祈念碑には「若きペトロここに眠る・・2094年~2107年」と書いてあった。その前に全員が集まっている。今日は除幕式だ。
「まだ見習い中ですが即興です。演目は『亡き二人の勇者のためのパバーヌ」
ペトロのママから特訓を受けたマリエが双子のガンバを演奏した。
演奏が始まると虚構の手品師がペトロの碑の前に跪き、一冊の古書を取り出して台座においた。
真っ黒な厚手の表紙に銀箔で「虚構の手品師と不毛の楽園」と書かれている。裏表紙には「無名の手品師に贈る。弟子・ペトロ著 2125年秋地球テラ」とあった。

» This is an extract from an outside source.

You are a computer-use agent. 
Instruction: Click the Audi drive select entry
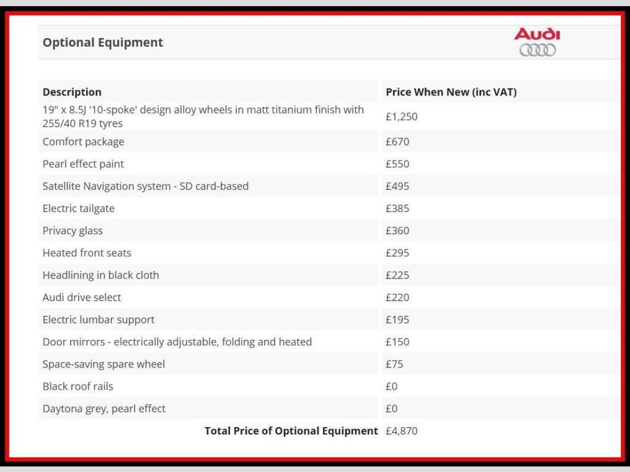82,297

両手を合わせた手品師の目に涙が浮かび、その一粒はつつーと頬を伝わって、古書の上にぽとりと落ちた。しずくは古書の表紙ににじみ込んでタイトルを消した。そして裏表紙に回り、著者の文字を消した。
しばらくして新しい文字が現れた。黒い表紙に「この世の果ての中学校」の銀文字が鮮やかに浮かび上がった。裏表紙の著者名には五人の中学生と小さなエド達の名前が並び、末尾は「虚構の手品師」となった。
除幕式が終わり、ペトロの碑の台座に置かれた古書に興味を引かれたボブが、近づいて行って「この世の果ての中学校」を手に取った。本を裏返すと、裏表紙に自分の名前を見つけた。驚いたボブは中を見てみようと、最後のページを開いた。
そこには・・
「ボブが最後のページを開いたとたん、一陣の風がさっと吹きつけ、古書を空高くさらっていった」と太い文字で書いてあった。
ボブが慌てて本を閉じようとしたが、間に合わなかった。一陣の風がさっと吹き付け、古書を空高くさらっていった。
ボブは大事な本を飛ばした責任を感じて、ふさぎ込んだ。
「ボブは紙の本は好きかな?」ペトロのパパがボブに近寄って聞いた。
「本はまだ呼んだことがありません。でも是非一度読んで見たいと思っています」
ボブが答えると手品師はボブの肩に手を置いて、優しくささやく。
「いずれ私の古書店にご案内しよう。学校からわずか五分のところだ。隣の実験室には、みんなの将来の夢をかなえる秘密のプレゼントも隠してある」
ボブの目が輝いた。ペトロに代わる弟子を探している手品師の技が小さなボブを捉えていく。
エピローグ
「お前達覚悟しておけ! 明日は古代ローマの闘技場に向かって出発する。ついでにもう少しさかのぼってギリシャの古代オリンピックも視察する。ペトロのパパにお願いして、最後のタイムトラベル、二泊三日の課外授業だ。男子生徒は奴隷やアスリートの命をかけた戦いを体験してもらう。女生徒はハル先生が引率する。ローマ帝国の女性たち、優雅な貴族と、過酷な平民や女奴隷の生き様の研究だ。生徒の数が多すぎたから抽選で20名の代表に絞った」
教授に就任したはぐれ先生が生徒に集合をかけた。男子生徒には古代ローマの剣闘士・グラディエーターの重装衣装に槍と棍棒、兜と盾が、女生徒にはローマ貴族の白い上下の絹のローブに金色のベルトと小さな靴、そして勝者に与える髪飾りが用意された。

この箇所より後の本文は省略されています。